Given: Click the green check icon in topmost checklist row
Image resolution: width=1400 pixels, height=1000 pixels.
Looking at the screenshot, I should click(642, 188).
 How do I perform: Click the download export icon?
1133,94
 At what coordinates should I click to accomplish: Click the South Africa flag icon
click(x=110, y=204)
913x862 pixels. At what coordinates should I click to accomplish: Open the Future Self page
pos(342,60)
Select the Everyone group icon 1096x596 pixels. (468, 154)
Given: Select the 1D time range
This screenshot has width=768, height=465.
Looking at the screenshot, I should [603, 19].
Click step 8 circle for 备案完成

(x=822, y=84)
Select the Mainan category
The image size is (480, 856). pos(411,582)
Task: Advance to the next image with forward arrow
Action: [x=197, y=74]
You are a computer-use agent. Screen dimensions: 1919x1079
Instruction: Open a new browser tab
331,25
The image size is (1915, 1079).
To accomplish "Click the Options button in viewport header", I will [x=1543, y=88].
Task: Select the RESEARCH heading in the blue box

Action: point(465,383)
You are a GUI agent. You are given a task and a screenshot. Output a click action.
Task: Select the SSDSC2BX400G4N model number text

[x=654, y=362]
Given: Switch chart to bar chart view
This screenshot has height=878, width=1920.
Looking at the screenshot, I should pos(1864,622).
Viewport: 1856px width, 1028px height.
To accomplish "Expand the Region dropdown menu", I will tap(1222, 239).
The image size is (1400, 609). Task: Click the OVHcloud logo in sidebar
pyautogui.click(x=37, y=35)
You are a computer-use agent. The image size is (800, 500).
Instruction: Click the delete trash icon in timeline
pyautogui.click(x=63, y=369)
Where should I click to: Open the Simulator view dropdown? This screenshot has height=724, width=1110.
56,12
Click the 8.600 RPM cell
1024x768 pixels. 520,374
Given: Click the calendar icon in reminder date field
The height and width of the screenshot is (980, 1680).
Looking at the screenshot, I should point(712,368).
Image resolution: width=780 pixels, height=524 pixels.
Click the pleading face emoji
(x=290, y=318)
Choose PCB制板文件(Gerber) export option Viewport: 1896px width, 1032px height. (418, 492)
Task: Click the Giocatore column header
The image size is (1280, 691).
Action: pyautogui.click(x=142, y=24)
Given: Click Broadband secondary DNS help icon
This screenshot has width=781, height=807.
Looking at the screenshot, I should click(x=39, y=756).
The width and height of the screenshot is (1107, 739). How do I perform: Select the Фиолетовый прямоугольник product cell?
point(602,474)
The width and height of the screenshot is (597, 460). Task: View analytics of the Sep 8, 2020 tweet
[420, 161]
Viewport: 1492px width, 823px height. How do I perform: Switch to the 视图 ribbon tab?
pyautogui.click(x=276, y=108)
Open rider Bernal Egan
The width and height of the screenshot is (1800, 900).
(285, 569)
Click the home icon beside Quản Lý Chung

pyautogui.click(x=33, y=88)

◆ **PROBLEM TO SOLVE**:
Give back each entry exactly as it was written.

◆ **RESULT BELOW**:
Given: Click the green check icon in topmost checklist row
Image resolution: width=1400 pixels, height=1000 pixels.
Looking at the screenshot, I should click(642, 188).
 How do I perform: Click the download export icon?
1133,94
 At what coordinates should I click to accomplish: Click the South Africa flag icon
click(x=110, y=204)
913x862 pixels. At what coordinates should I click to accomplish: Open the Future Self page
pos(342,60)
Select the Everyone group icon 1096x596 pixels. (468, 154)
Given: Select the 1D time range
This screenshot has width=768, height=465.
Looking at the screenshot, I should [603, 19].
Click step 8 circle for 备案完成

(x=822, y=84)
Select the Mainan category
The image size is (480, 856). pos(411,582)
Task: Advance to the next image with forward arrow
Action: [x=197, y=74]
You are a computer-use agent. Screen dimensions: 1919x1079
Instruction: Open a new browser tab
331,25
The image size is (1915, 1079).
To accomplish "Click the Options button in viewport header", I will [x=1543, y=88].
Task: Select the RESEARCH heading in the blue box

Action: point(465,383)
You are a GUI agent. You are given a task and a screenshot. Output a click action.
Task: Select the SSDSC2BX400G4N model number text

[x=654, y=362]
Given: Switch chart to bar chart view
This screenshot has height=878, width=1920.
Looking at the screenshot, I should pos(1864,622).
Viewport: 1856px width, 1028px height.
To accomplish "Expand the Region dropdown menu", I will tap(1222, 239).
The image size is (1400, 609). Task: Click the OVHcloud logo in sidebar
pyautogui.click(x=37, y=35)
You are a computer-use agent. The image size is (800, 500).
Instruction: Click the delete trash icon in timeline
pyautogui.click(x=63, y=369)
Where should I click to: Open the Simulator view dropdown? This screenshot has height=724, width=1110.
56,12
Click the 8.600 RPM cell
1024x768 pixels. 520,374
Given: Click the calendar icon in reminder date field
The height and width of the screenshot is (980, 1680).
Looking at the screenshot, I should point(712,368).
Image resolution: width=780 pixels, height=524 pixels.
Click the pleading face emoji
(x=290, y=318)
Choose PCB制板文件(Gerber) export option Viewport: 1896px width, 1032px height. (418, 492)
Task: Click the Giocatore column header
The image size is (1280, 691).
Action: pyautogui.click(x=142, y=24)
Given: Click Broadband secondary DNS help icon
This screenshot has width=781, height=807.
Looking at the screenshot, I should click(x=39, y=756).
The width and height of the screenshot is (1107, 739). How do I perform: Select the Фиолетовый прямоугольник product cell?
point(602,474)
The width and height of the screenshot is (597, 460). Task: View analytics of the Sep 8, 2020 tweet
[420, 161]
Viewport: 1492px width, 823px height. How do I perform: Switch to the 视图 ribbon tab?
pyautogui.click(x=276, y=108)
Open rider Bernal Egan
The width and height of the screenshot is (1800, 900).
(285, 569)
Click the home icon beside Quản Lý Chung

pyautogui.click(x=33, y=88)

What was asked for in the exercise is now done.